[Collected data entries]
════════
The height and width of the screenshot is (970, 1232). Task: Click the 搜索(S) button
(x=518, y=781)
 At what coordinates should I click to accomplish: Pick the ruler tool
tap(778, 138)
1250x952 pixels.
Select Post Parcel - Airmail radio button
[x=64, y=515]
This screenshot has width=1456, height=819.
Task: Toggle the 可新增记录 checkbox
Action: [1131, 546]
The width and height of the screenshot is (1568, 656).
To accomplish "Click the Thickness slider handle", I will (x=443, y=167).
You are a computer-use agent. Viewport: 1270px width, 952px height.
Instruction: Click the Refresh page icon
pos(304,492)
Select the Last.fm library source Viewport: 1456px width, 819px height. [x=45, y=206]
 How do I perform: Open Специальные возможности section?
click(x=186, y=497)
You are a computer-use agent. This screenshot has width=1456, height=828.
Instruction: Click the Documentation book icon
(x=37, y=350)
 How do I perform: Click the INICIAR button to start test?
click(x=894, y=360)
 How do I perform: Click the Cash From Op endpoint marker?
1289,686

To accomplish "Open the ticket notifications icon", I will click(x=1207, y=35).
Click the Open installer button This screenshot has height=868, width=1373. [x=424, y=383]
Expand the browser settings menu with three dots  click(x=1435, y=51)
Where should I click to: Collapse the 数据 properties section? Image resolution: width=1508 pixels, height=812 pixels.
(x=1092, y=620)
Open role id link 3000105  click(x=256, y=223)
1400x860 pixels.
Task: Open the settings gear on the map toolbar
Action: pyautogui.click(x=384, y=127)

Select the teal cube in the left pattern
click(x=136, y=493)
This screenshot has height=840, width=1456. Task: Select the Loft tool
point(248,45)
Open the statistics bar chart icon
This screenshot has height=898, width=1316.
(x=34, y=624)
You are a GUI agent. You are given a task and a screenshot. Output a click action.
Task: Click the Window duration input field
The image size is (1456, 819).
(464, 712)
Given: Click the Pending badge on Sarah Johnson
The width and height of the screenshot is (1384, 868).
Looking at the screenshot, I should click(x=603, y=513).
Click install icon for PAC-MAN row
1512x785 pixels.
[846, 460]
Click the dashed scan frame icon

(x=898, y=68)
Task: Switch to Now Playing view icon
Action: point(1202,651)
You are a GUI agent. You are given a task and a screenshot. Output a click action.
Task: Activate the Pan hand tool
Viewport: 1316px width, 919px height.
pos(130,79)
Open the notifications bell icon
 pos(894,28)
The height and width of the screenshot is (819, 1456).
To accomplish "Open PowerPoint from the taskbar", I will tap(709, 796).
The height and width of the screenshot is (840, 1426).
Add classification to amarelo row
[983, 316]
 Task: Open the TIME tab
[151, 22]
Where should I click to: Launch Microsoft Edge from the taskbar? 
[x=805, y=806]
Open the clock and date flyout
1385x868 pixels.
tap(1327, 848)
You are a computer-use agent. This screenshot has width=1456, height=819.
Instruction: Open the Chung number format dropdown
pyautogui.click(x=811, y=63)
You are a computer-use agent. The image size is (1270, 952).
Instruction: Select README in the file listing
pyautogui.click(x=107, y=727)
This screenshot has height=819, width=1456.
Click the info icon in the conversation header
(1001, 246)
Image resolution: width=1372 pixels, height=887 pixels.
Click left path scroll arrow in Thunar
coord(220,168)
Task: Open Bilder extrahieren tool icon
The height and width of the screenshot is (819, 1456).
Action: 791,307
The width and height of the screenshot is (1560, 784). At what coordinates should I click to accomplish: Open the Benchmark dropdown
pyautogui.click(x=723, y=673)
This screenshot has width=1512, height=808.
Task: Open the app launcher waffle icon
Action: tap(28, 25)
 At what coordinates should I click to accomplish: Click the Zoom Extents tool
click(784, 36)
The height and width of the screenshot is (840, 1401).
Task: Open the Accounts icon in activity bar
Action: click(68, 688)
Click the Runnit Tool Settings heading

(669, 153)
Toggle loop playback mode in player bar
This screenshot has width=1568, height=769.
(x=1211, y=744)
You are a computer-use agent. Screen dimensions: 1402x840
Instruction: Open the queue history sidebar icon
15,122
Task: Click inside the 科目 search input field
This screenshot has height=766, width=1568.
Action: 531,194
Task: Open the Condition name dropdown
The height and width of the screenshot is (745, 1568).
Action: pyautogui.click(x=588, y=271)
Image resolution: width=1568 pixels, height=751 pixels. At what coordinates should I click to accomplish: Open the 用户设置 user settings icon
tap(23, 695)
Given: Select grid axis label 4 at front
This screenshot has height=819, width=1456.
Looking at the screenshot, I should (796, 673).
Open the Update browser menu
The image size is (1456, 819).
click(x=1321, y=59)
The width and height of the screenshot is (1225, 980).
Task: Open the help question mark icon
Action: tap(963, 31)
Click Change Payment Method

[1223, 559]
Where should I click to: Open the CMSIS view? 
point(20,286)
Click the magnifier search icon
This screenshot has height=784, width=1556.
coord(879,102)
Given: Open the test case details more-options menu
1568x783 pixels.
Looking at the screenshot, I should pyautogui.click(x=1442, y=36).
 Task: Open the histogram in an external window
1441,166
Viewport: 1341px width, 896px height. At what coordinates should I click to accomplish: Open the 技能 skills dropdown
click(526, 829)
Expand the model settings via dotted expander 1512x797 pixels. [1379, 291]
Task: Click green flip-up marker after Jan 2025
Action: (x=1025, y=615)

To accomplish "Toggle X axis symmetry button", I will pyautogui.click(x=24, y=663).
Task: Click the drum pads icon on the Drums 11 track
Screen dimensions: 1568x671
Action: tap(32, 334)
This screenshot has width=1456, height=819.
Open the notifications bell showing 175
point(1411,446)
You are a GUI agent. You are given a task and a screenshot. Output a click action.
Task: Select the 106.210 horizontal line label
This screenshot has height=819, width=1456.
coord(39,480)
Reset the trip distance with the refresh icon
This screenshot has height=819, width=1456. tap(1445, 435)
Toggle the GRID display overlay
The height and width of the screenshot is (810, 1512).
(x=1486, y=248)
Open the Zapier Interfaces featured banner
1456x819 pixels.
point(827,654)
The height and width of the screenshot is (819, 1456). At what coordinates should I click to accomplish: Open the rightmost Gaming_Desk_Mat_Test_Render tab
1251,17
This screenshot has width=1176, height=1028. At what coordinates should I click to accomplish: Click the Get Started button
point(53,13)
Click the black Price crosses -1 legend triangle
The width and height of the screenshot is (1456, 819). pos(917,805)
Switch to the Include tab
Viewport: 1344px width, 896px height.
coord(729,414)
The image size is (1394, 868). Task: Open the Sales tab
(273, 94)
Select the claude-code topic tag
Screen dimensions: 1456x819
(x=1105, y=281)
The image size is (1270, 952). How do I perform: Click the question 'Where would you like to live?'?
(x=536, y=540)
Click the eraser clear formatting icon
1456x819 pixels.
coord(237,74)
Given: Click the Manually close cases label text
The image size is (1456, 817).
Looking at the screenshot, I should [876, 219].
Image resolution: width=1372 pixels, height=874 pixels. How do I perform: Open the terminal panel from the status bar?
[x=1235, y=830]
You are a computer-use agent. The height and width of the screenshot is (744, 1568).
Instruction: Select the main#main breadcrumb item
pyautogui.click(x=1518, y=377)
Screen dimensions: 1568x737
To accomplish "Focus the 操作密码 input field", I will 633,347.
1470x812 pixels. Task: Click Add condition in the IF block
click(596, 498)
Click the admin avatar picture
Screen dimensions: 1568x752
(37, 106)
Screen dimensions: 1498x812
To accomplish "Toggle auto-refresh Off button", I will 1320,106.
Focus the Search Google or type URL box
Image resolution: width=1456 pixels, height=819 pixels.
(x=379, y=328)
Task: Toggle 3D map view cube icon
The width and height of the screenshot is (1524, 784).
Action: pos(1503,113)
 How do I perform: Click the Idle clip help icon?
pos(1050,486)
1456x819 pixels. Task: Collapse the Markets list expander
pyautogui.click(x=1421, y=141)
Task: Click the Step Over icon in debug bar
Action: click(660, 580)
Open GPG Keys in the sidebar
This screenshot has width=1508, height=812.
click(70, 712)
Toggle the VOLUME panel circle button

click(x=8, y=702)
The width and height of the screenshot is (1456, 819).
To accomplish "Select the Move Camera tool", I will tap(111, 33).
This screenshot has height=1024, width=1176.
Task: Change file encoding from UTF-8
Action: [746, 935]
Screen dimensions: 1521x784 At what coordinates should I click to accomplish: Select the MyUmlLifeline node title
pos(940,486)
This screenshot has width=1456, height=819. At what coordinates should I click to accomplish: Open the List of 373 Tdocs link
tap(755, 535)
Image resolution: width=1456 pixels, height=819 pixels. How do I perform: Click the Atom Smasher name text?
════════
# [Exercise]
Set down exactly, and only, the lines from the one with "Screen dimensions: 1521x784" to the final line of the data.

# [Task result]
Screen dimensions: 1521x784 At what coordinates should I click to accomplish: Select the MyUmlLifeline node title
pos(940,486)
This screenshot has width=1456, height=819. At what coordinates should I click to accomplish: Open the List of 373 Tdocs link
tap(755, 535)
Image resolution: width=1456 pixels, height=819 pixels. How do I perform: Click the Atom Smasher name text?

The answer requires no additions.